> [Exercise passage]
*** Block opens ***
Indirect Estimation of Race/Ethnicity for Survey Respondents Who Do Not Report Race/Ethnicity
Published in: Medical Care, Volume 57, Issue 5, pages e28-e33 (May 2019). doi: 10.1097/MLR.0000000000001011
Researchers are increasingly interested in measuring race/ethnicity, but some survey respondents skip race/ethnicity items.
The main objectives of this study were to investigate the extent to which racial/ethnic groups differ in skipping race/ethnicity survey items, the degree to which this reflects reluctance to disclose race/ethnicity, and the utility of imputing missing race/ethnicity.
We applied a previously developed method for imputing race/ethnicity from administrative data (Medicare Bayesian Improved Surname and Geocoding 2.0) to data from a national survey where race/ethnicity was usually self-reported, but was sometimes missing. A linear mixed-effects regression model predicted the probability of self-reporting race/ethnicity from imputed racial/ethnic probabilities.
In total, 508,497 Medicare beneficiaries responding to the 2013-2014 Medicare Consumer Assessment of Healthcare Providers and Systems surveys were included in this study.
Self-reported race/ethnicity and estimated racial/ethnic probabilities.
Black beneficiaries were most likely to not self-report their race/ethnicity (6.6%), followed by Hispanic (4.7%) and Asian/Pacific Islander (4.7%) beneficiaries. Non-Hispanic whites were the least likely to skip these items (3.2%). The 3.7% overall rate of missingness is similar to adjacent demographic items. General patterns of item missingness rather than a specific reluctance to disclose race/ethnicity appears to explain the elevated rate of missing race/ethnicity among Asian/Pacific Islander and Hispanic beneficiaries and most but not all among Black beneficiaries. Adding imputed cases to the data set did not substantially alter the estimated overall racial/ethnic distribution, but it did modestly increase sample size and statistical power.
It may be worthwhile to impute race/ethnicity when this information is unavailable in survey data sets due to item nonresponse, especially when missingness is high.
*** Block closes ***
> [Extracted entries]
*** Block opens ***
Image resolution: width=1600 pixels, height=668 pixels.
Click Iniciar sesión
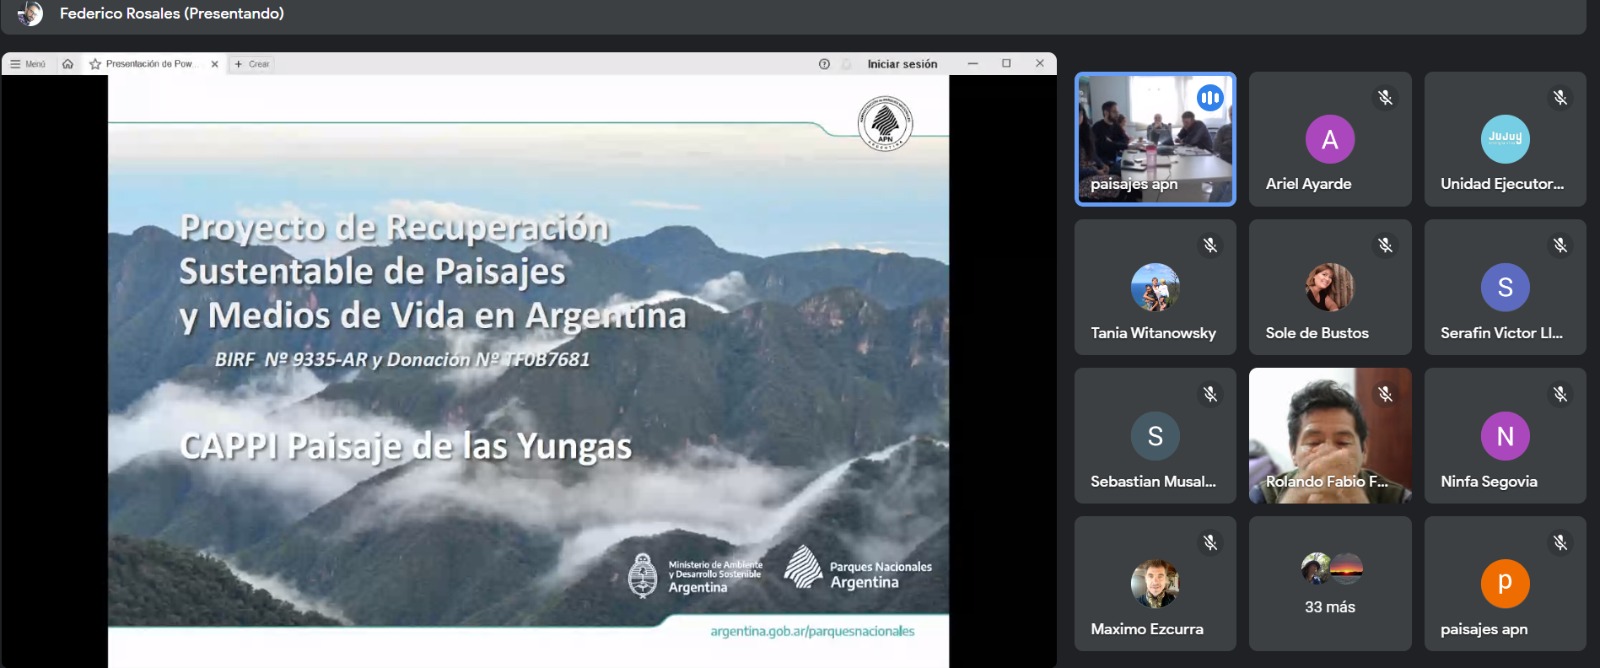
*** Block closes ***
*** Block opens ***
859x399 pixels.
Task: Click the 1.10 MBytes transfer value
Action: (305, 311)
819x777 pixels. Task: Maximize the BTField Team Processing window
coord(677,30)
*** Block closes ***
> [What is expected]
Reproduce word for word the stretch of the abstract on imputing race/ethnicity from "The main objectives" through "in this study.".

> [Solution to this exercise]
The main objectives of this study were to investigate the extent to which racial/ethnic groups differ in skipping race/ethnicity survey items, the degree to which this reflects reluctance to disclose race/ethnicity, and the utility of imputing missing race/ethnicity.
We applied a previously developed method for imputing race/ethnicity from administrative data (Medicare Bayesian Improved Surname and Geocoding 2.0) to data from a national survey where race/ethnicity was usually self-reported, but was sometimes missing. A linear mixed-effects regression model predicted the probability of self-reporting race/ethnicity from imputed racial/ethnic probabilities.
In total, 508,497 Medicare beneficiaries responding to the 2013-2014 Medicare Consumer Assessment of Healthcare Providers and Systems surveys were included in this study.